▶ _TASK REQUIREMENTS_
Every single record below is to be reproduced exactly.

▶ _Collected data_
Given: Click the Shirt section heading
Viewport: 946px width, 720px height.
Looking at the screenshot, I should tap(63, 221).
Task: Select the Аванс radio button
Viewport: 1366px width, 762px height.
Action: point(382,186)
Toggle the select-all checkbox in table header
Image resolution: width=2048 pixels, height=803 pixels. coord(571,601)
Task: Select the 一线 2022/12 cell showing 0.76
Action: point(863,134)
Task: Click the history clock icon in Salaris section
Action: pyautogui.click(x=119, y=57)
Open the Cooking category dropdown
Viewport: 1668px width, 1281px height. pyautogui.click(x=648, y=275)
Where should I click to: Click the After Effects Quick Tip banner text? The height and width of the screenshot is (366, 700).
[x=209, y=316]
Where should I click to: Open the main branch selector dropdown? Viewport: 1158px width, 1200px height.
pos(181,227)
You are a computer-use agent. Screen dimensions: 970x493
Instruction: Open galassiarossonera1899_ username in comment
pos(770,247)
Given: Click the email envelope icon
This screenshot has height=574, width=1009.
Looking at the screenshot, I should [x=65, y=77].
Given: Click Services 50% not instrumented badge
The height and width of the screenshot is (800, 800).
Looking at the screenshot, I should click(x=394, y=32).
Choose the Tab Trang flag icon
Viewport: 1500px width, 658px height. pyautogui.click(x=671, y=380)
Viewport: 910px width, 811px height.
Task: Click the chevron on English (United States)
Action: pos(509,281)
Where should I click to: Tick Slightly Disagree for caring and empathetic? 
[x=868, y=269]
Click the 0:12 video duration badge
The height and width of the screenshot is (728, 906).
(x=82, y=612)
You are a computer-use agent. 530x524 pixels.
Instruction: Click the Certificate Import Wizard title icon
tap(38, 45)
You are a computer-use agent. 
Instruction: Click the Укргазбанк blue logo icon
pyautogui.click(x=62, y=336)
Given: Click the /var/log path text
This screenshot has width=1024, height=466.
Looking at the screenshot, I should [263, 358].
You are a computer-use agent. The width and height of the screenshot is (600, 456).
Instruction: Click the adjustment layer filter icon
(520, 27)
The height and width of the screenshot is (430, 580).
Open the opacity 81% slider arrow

▶ _SOLVED EXERCISE_
Given: Click the Shirt section heading
Viewport: 946px width, 720px height.
Looking at the screenshot, I should tap(63, 221).
Task: Select the Аванс radio button
Viewport: 1366px width, 762px height.
Action: point(382,186)
Toggle the select-all checkbox in table header
Image resolution: width=2048 pixels, height=803 pixels. coord(571,601)
Task: Select the 一线 2022/12 cell showing 0.76
Action: point(863,134)
Task: Click the history clock icon in Salaris section
Action: pyautogui.click(x=119, y=57)
Open the Cooking category dropdown
Viewport: 1668px width, 1281px height. pyautogui.click(x=648, y=275)
Where should I click to: Click the After Effects Quick Tip banner text? The height and width of the screenshot is (366, 700).
[x=209, y=316]
Where should I click to: Open the main branch selector dropdown? Viewport: 1158px width, 1200px height.
pos(181,227)
You are a computer-use agent. Screen dimensions: 970x493
Instruction: Open galassiarossonera1899_ username in comment
pos(770,247)
Given: Click the email envelope icon
This screenshot has height=574, width=1009.
Looking at the screenshot, I should [x=65, y=77].
Given: Click Services 50% not instrumented badge
The height and width of the screenshot is (800, 800).
Looking at the screenshot, I should click(x=394, y=32).
Choose the Tab Trang flag icon
Viewport: 1500px width, 658px height. pyautogui.click(x=671, y=380)
Viewport: 910px width, 811px height.
Task: Click the chevron on English (United States)
Action: pos(509,281)
Where should I click to: Tick Slightly Disagree for caring and empathetic? 
[x=868, y=269]
Click the 0:12 video duration badge
The height and width of the screenshot is (728, 906).
(x=82, y=612)
You are a computer-use agent. 530x524 pixels.
Instruction: Click the Certificate Import Wizard title icon
tap(38, 45)
You are a computer-use agent. 
Instruction: Click the Укргазбанк blue logo icon
pyautogui.click(x=62, y=336)
Given: Click the /var/log path text
This screenshot has width=1024, height=466.
Looking at the screenshot, I should [263, 358].
You are a computer-use agent. The width and height of the screenshot is (600, 456).
Instruction: Click the adjustment layer filter icon
(520, 27)
The height and width of the screenshot is (430, 580).
Open the opacity 81% slider arrow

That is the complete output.